West Bengal's Forest Landscape: Protected Areas and Key Challenges
The Sundarbans: World's Largest Mangrove, Bengal Tiger Heartland
The Sundarbans Tiger Reserve, encompassing the South 24 Parganas forest divisions on the western side of the Sundarbans delta, is West Bengal's — and arguably India's — most distinctive protected area. The Indian Sundarbans covers approximately 4,264 sq km of core and buffer zone, while the broader Sundarbans biosphere reserve extends further. The region was inscribed on the UNESCO World Heritage List in 1987 as the Sundarbans National Park, later expanded into the Sundarbans Tiger Reserve under Project Tiger.

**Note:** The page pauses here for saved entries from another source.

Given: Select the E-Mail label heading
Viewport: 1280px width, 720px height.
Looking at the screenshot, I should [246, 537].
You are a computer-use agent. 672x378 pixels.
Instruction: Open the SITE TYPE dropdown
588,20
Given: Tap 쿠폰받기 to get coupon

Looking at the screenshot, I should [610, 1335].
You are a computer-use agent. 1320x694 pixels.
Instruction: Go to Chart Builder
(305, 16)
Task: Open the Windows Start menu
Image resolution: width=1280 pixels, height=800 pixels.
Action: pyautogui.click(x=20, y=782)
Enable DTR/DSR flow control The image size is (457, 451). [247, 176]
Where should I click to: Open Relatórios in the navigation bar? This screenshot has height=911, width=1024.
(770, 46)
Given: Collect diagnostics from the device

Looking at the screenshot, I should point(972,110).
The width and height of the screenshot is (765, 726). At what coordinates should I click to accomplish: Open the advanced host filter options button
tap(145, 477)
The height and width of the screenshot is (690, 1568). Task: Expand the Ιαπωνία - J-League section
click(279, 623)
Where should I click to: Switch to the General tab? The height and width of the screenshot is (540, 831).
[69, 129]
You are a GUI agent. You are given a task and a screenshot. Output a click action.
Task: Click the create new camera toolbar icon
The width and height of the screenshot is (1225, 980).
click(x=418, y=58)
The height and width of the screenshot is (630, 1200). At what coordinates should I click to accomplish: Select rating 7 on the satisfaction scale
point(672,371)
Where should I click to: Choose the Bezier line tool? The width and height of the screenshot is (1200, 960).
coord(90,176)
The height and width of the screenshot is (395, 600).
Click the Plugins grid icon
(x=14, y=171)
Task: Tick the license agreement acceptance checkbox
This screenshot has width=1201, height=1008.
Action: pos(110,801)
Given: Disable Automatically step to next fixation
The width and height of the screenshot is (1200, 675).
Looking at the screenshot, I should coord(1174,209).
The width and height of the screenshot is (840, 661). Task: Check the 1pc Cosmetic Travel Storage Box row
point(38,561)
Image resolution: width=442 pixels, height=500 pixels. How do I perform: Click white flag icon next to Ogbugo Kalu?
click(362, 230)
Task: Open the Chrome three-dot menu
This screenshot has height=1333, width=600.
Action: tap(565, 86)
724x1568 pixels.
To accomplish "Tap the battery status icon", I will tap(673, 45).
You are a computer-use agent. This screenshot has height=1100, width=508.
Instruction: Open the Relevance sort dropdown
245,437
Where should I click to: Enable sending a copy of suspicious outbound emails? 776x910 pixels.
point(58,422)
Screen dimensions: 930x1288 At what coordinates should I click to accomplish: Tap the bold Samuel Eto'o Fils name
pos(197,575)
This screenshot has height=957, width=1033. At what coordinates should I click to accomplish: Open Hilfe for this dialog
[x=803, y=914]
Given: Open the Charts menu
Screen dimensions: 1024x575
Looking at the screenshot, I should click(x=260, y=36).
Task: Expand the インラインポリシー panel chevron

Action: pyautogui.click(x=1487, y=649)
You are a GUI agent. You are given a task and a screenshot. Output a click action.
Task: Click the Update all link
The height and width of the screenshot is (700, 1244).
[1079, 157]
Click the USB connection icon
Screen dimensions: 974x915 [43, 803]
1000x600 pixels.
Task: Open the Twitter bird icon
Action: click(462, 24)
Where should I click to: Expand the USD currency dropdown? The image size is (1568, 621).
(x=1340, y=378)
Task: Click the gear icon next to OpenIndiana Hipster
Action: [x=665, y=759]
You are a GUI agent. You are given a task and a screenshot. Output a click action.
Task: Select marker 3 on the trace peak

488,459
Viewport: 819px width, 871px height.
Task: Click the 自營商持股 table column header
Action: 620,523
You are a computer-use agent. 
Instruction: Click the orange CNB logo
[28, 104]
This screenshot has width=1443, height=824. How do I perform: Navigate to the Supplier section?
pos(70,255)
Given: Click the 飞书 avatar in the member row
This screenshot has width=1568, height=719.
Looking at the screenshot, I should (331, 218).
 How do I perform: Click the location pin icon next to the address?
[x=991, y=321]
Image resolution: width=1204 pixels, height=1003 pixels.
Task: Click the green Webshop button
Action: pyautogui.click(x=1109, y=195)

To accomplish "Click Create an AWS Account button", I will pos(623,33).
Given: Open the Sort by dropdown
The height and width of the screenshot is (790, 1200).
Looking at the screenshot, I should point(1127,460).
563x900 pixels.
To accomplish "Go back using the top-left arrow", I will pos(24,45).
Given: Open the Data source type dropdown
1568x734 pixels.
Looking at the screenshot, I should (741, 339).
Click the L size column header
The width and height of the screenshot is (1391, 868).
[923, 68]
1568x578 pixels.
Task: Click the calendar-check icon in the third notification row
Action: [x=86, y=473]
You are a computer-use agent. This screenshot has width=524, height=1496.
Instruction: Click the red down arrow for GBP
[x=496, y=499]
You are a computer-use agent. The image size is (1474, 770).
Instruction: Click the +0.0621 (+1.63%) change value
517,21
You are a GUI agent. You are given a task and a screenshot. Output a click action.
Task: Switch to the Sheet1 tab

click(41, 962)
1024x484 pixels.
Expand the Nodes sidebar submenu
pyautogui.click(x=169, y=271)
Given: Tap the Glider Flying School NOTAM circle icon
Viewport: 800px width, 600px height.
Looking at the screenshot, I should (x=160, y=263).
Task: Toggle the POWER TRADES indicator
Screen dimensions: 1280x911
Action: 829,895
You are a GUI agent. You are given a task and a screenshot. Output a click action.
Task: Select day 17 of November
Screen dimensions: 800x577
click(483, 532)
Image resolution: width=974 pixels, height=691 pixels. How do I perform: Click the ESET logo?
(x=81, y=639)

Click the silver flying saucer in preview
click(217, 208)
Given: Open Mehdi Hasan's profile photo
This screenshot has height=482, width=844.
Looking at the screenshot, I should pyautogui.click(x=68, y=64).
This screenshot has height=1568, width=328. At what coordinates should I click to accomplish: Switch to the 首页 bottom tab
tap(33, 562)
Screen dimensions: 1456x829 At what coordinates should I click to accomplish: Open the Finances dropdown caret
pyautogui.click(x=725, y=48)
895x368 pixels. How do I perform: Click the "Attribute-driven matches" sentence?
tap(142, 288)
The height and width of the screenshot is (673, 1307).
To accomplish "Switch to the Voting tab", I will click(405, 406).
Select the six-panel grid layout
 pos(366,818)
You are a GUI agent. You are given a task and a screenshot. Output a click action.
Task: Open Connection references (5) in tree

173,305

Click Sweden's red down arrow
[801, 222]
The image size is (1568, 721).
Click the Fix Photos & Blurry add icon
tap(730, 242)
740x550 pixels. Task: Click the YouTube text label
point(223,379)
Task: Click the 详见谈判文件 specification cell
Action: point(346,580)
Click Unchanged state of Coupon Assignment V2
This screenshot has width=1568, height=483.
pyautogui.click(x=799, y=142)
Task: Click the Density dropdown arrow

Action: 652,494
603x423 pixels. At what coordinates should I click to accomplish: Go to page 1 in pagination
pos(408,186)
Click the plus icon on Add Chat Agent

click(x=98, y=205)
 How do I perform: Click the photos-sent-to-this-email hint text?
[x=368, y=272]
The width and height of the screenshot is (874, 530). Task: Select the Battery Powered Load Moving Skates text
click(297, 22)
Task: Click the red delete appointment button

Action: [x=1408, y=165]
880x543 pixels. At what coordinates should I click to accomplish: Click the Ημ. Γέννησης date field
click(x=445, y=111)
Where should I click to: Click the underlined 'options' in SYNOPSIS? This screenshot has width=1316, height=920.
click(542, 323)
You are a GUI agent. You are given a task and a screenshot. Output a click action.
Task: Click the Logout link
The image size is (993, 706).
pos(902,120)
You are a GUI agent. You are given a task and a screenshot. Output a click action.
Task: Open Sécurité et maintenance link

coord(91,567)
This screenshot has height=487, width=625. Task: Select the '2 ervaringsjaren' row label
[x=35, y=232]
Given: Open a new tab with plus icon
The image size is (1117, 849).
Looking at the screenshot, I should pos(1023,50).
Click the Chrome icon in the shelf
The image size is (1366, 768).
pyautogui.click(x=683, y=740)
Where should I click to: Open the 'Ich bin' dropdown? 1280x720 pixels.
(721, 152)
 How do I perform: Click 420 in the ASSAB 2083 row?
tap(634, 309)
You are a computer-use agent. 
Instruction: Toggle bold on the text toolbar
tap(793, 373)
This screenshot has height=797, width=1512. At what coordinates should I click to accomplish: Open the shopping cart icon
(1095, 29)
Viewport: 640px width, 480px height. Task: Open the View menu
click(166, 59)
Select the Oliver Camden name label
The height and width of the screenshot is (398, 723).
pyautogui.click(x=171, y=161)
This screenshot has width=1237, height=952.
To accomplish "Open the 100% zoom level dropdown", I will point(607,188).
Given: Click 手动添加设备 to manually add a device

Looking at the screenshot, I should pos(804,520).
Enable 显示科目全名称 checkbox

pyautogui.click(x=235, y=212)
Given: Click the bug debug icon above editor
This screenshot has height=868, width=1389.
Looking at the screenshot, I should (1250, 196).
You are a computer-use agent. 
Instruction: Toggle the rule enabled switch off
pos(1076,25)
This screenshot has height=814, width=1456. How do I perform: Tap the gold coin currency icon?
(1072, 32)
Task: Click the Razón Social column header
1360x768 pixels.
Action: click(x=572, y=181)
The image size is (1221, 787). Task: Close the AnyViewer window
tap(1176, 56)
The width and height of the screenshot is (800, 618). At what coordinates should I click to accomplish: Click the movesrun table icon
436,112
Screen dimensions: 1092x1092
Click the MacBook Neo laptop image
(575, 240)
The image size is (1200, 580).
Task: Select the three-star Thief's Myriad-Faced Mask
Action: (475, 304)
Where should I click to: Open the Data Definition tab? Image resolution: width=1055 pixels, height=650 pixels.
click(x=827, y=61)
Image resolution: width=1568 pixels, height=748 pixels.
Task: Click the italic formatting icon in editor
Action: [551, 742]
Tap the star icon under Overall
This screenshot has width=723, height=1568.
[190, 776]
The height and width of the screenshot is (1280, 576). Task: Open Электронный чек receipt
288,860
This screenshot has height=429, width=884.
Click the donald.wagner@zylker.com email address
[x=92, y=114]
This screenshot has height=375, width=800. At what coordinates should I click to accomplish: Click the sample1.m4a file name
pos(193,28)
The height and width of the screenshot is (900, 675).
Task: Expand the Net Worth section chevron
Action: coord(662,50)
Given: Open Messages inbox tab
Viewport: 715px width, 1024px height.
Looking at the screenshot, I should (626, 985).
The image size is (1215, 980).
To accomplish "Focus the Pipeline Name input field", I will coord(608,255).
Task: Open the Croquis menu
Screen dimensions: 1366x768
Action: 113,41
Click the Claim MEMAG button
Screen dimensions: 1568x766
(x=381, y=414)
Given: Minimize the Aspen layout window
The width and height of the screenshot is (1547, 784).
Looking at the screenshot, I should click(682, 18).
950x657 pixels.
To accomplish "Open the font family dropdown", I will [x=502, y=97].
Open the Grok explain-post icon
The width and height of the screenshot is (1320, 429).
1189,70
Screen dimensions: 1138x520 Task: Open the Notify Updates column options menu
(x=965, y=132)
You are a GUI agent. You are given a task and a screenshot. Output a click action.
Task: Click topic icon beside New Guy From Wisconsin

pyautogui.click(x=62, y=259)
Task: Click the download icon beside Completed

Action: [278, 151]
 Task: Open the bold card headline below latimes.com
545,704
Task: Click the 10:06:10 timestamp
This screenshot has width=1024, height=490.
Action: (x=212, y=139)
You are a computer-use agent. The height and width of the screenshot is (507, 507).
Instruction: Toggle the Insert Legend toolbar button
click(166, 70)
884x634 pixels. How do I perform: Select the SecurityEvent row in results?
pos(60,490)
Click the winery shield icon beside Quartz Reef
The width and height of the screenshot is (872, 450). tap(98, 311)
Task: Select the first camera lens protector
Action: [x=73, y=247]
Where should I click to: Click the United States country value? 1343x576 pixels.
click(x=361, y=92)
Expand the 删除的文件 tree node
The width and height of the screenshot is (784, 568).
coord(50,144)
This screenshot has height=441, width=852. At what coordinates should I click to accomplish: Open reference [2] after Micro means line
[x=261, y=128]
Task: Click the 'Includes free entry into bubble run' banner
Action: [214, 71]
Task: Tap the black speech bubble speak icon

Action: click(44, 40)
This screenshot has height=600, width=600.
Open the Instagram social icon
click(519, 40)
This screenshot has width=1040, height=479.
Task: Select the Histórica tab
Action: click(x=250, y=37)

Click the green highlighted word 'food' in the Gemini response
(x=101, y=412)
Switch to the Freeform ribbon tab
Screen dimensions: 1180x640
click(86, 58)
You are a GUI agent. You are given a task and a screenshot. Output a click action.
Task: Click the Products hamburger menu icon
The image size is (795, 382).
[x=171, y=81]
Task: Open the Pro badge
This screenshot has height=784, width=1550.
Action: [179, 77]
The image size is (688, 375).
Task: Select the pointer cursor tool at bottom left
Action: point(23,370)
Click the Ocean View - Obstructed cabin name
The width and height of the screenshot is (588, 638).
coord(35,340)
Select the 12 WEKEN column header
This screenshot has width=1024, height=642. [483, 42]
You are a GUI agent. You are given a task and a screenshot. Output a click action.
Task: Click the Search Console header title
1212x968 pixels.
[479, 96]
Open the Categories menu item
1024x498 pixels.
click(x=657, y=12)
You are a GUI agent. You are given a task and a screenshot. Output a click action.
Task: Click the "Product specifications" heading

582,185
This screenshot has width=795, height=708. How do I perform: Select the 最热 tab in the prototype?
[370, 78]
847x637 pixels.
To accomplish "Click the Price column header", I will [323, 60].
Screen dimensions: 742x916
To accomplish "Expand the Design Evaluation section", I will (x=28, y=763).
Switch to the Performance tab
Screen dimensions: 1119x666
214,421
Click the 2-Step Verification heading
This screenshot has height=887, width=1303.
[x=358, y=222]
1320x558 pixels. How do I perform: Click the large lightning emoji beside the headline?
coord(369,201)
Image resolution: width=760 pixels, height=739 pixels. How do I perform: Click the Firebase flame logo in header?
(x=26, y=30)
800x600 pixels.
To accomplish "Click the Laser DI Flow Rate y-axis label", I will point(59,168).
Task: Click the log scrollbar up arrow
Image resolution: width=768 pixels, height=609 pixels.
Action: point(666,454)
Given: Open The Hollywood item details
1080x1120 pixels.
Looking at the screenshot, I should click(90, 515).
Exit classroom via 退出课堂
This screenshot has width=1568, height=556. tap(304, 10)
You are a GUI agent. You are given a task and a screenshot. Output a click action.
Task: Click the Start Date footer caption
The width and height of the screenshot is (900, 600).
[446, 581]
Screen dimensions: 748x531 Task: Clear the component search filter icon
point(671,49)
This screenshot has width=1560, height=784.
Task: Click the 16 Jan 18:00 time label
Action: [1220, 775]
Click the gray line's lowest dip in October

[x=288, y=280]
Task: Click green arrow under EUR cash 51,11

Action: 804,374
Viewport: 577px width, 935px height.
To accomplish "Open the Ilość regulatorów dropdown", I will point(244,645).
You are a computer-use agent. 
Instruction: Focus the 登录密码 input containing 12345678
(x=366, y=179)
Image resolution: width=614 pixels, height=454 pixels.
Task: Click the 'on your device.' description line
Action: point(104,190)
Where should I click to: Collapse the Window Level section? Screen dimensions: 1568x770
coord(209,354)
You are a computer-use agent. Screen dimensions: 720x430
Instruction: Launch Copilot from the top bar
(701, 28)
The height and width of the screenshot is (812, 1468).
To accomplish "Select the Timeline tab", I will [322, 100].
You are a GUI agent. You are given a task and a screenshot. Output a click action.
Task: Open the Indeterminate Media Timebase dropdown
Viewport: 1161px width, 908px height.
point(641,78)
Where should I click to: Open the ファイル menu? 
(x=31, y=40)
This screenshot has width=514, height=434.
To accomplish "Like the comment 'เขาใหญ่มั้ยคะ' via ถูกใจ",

The Bengal tiger population here is estimated at 100 or more individuals, though systematic camera-trap censuses are extremely challenging given the tidal creeks, dense mangrove cover, and lack of dry-land survey routes. The tigers of the Sundarbans are behaviourally distinct from those in dry-land reserves — they regularly swim between islands, occasionally drink saline water, and frequently come into contact with the hundreds of thousands of fishermen, honey collectors, and crab harvesters who enter the forest for their livelihoods. Human-tiger conflict is a defining feature of Sundarbans: deaths from tiger attacks — often of people who enter the core forest for economic reasons — run into several hundred over recent decades.
The Sundarbans is simultaneously one of the most climate-threatened ecosystems in the world. Sea-level rise in the Bay of Bengal is exceeding the global average. Saltwater ingress is killing vegetation communities across peripheral islands. Major cyclones — Aila (2009), Amphan (2020), Yaas (2021), and Remal (2024) — have caused massive physical destruction of mangrove stands, embankments, and forest infrastructure. The long-term viability of the Sundarbans as a functioning mangrove-tiger ecosystem depends heavily on whether Forest Department management — funded partly through CAMPA and Project Tiger — is being translated into effective on-ground restoration. RTI is a tool to pierce the opacity around those restoration accounts.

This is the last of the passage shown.